From KMOV 4…
Families continue to be devastated by the opioid epidemic.
According to the Centers for Disease Control and Prevention (CDC), more than 63,000 Americans died because of a drug overdose in 2016. Nearly two-thirds of those deaths (66 percent) involved a prescription opioid or illegal opioid.
Now, researchers at Washington University in St.
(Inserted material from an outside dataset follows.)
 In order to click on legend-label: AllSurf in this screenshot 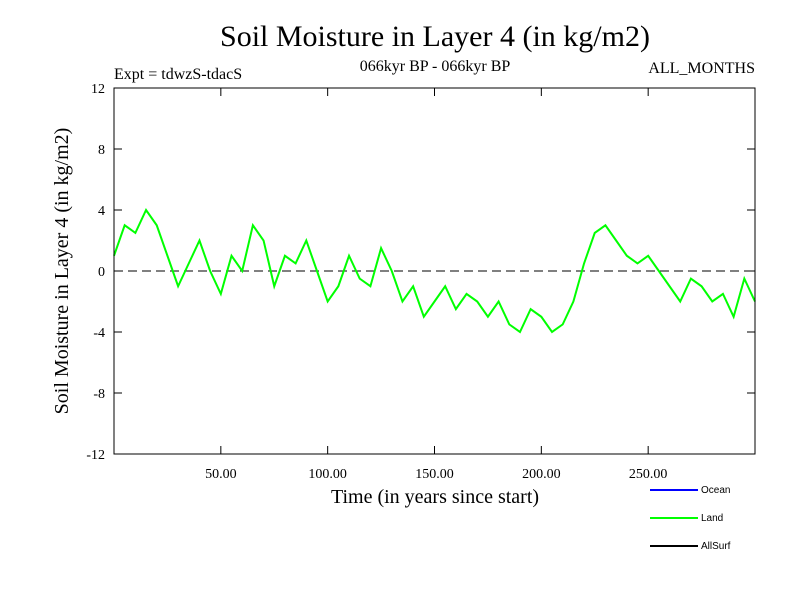, I will do `click(716, 546)`.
Louis are studying a drug that may prevent patients from ever trying addictive painkillers like opioids.
That is incredibly encouraging to former addict and current recovery coach Kael Maness.
“I could say today I don’t have the desire to use,” said Maness.
But after a four and a half years clean, he still remembers how his opioid addiction started.
“I was prescribed liquid hydrocodone after a tonsillectomy and I just fell in love with it right away,” said Maness.
He says for more than a decade, he was high, mixing drugs and alcohol, in and out of jail, and in and out of rehab.
“The first one might be a choice but after that, it’s got you. Your brain tells you have to get this or you’re going to die,” said Maness. “It’s really expensive to buy opioid painkillers on the street so the quicker and more affordable option is heroin.”
Between his own experience and the experience of those he is helping as a recovery coach, he truly understands the power of painkillers. That’s why he is so interested in the work being done to understand a non-opioid painkiller at Washington University in St. Louis.
“This could be huge,” said Maness.
Inside the small lab on the medical campus of Washington University, D.P. Mohapatra, Ph.D., and his team have spent years analyzing a pain killer called EMA 401.
“Our scientific approach is if we understand how pain works or how pain is processed, we could possibly develop much better more effective drugs,” said Mohapatra.
Traditional opioids work by attaching to multiple receptors on nerve cells in the brain and spinal cord. That creates the so-called blocking effect on the processing of pain perception in our brain and has a general calming effect. However, with higher doses of opioids, breathing and heart rate and slow, which can lead to death.
But Mohapatra explained the new type of drug instead targets immune cells at the site of nerve injury. So, it doesn’t travel through the spinal cord of brain. That is why more unwanted side effects, including drug addiction and influence on breathing associated with opioids, are absent with the new drug.